-- Provided text --
This cosmopolitan guy is known by dozens of names in perhaps dozens of languages throughout its natural range, which includes a good chunk of the globe. Scientists call it Ximenia americana. We call it hog plum, which seems to be as good a name as any.
Regardless of the name, it's a pretty important plant where ever it's found, both for humans and animals.
Hog plum is a Florida native, and a common one, found throughout the Peninsula and into the Keys. It's native to the Caribbean, Mexico, Central America, South America and parts of Africa. At least one source says it's native to parts of Asia and the Pacific.
Here in Florida, it's a shrub that reaches perhaps a dozen feet tall, usually shorter from what we've seen, but it can hit 35 feet under the right conditions. It's found in scrubs, coastal dunes and other dry places. It's multi-stemmed and thorny. In spring, it produces small yellow and white flowers that are quite fragrant. One strange feature of the plant: it can be semi-parasitic. Hog plum roots have appendages called haustoria that can tap into roots of its neighbors to steal a nutrient or two, but otherwise do no harm to the victim, er, host.
But the most prominent feature of hog plum is its fruit: bright yellow, ping-pong-ball-sized and waxy. The fruit also can be red, especially when it falls off the tree. It is edible raw or cooked, but according to our favorite Florida forager, hog plum can range in flavor from bitter to sweet. It's been used to make jams, jellies and juices. In South Africa, it's used to make beer. It is also an important food for birds and other wildlife.

-- Given data --
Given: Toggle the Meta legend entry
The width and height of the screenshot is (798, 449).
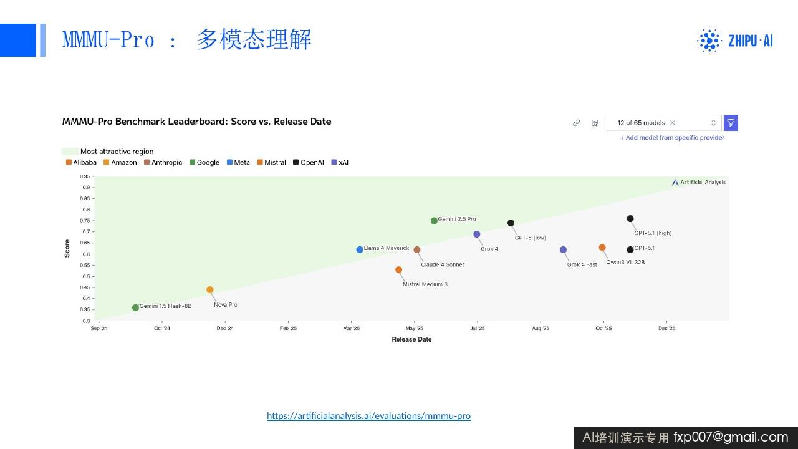Looking at the screenshot, I should [x=238, y=162].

-- What to do --
Reproduce the passage of the hog plum text from "Hog plum is a" up to and including "victim, er, host.". Rely only on the text about hog plum and not on the data.

-- Solution to this task --
Hog plum is a Florida native, and a common one, found throughout the Peninsula and into the Keys. It's native to the Caribbean, Mexico, Central America, South America and parts of Africa. At least one source says it's native to parts of Asia and the Pacific.
Here in Florida, it's a shrub that reaches perhaps a dozen feet tall, usually shorter from what we've seen, but it can hit 35 feet under the right conditions. It's found in scrubs, coastal dunes and other dry places. It's multi-stemmed and thorny. In spring, it produces small yellow and white flowers that are quite fragrant. One strange feature of the plant: it can be semi-parasitic. Hog plum roots have appendages called haustoria that can tap into roots of its neighbors to steal a nutrient or two, but otherwise do no harm to the victim, er, host.